### The task
Go through the material and return every line that contains the string "computer".

### Material for this task
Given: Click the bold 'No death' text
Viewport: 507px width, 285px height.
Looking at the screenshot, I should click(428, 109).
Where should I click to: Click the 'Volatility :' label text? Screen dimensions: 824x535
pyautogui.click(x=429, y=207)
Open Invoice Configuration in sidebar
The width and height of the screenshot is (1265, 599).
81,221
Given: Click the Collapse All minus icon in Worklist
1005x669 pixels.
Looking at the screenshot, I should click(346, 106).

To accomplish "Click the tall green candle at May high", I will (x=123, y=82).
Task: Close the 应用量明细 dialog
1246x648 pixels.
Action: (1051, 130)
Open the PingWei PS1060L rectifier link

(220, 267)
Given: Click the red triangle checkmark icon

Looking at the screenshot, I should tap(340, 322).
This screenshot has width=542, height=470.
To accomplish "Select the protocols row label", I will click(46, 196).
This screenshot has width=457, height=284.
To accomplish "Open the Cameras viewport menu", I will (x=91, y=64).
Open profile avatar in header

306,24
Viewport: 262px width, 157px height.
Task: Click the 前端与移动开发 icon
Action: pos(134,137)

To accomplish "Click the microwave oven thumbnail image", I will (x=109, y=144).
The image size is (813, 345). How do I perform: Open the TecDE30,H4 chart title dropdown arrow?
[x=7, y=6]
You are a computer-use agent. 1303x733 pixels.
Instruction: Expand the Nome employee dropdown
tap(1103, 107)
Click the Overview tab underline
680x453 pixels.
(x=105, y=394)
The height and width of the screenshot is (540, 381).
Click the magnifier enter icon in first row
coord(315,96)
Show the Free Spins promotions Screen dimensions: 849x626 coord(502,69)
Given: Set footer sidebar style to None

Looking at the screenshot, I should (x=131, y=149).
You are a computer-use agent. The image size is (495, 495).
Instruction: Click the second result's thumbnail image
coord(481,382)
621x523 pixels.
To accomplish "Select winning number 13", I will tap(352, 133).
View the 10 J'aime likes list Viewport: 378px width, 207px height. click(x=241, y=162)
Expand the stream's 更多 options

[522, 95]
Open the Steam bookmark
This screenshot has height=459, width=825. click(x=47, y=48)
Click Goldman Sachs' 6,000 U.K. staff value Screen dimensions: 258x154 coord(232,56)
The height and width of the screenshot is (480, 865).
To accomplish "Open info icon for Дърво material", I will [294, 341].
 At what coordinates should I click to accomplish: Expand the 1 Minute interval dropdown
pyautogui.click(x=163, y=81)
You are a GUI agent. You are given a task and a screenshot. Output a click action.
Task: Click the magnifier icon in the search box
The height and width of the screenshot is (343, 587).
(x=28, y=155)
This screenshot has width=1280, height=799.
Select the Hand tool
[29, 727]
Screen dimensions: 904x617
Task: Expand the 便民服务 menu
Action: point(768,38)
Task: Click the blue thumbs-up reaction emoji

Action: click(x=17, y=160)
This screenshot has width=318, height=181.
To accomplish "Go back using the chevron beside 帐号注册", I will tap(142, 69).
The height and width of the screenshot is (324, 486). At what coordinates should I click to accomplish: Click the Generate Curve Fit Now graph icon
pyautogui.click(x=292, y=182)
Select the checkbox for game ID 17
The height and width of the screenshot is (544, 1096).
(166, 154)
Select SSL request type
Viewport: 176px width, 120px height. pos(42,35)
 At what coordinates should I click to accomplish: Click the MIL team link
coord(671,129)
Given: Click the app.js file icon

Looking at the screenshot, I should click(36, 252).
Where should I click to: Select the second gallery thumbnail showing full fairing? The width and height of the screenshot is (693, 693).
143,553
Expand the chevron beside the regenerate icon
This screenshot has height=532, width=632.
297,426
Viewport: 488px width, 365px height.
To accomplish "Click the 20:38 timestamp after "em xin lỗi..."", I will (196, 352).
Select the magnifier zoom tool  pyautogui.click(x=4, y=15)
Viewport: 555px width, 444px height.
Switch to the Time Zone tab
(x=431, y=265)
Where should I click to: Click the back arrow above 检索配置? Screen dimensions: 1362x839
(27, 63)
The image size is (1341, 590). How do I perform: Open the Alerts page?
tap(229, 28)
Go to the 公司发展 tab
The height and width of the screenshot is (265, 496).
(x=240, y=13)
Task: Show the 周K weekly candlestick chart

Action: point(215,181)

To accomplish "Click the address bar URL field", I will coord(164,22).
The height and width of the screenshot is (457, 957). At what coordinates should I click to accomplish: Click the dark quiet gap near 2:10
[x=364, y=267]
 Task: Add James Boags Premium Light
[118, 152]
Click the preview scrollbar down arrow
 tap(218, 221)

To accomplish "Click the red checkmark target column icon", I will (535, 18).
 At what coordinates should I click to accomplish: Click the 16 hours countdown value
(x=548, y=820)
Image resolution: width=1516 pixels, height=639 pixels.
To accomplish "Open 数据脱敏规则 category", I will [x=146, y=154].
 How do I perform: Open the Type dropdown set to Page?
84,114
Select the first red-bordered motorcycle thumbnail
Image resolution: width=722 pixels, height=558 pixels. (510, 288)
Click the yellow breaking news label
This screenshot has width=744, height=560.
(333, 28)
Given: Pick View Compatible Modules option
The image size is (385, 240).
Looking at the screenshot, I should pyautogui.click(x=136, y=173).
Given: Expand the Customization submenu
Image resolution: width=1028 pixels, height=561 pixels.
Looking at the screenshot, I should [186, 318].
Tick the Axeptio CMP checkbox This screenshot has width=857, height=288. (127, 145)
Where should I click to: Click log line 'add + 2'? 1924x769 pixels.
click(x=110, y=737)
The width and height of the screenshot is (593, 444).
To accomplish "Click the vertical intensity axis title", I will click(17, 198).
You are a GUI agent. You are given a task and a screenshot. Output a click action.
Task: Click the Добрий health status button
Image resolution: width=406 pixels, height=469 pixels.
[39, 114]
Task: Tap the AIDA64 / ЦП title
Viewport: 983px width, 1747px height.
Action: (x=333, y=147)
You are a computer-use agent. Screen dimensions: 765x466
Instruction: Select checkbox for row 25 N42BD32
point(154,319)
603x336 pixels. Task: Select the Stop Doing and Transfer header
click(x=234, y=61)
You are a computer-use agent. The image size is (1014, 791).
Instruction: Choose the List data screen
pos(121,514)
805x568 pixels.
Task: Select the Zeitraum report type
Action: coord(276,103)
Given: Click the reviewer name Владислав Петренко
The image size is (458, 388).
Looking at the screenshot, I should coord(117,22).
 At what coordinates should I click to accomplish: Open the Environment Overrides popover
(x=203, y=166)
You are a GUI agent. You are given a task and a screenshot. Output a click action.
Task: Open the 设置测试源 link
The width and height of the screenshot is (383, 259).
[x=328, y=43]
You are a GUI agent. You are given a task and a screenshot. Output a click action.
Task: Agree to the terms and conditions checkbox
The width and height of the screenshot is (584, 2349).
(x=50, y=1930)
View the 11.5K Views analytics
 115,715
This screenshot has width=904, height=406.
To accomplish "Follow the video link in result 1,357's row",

### Response box
You are a computer-use agent. 1303x733 pixels.
You are a computer-use agent. The image size is (495, 495).
You are a computer-use agent. Screen dimensions: 765x466
You are a computer-use agent. The image size is (1014, 791).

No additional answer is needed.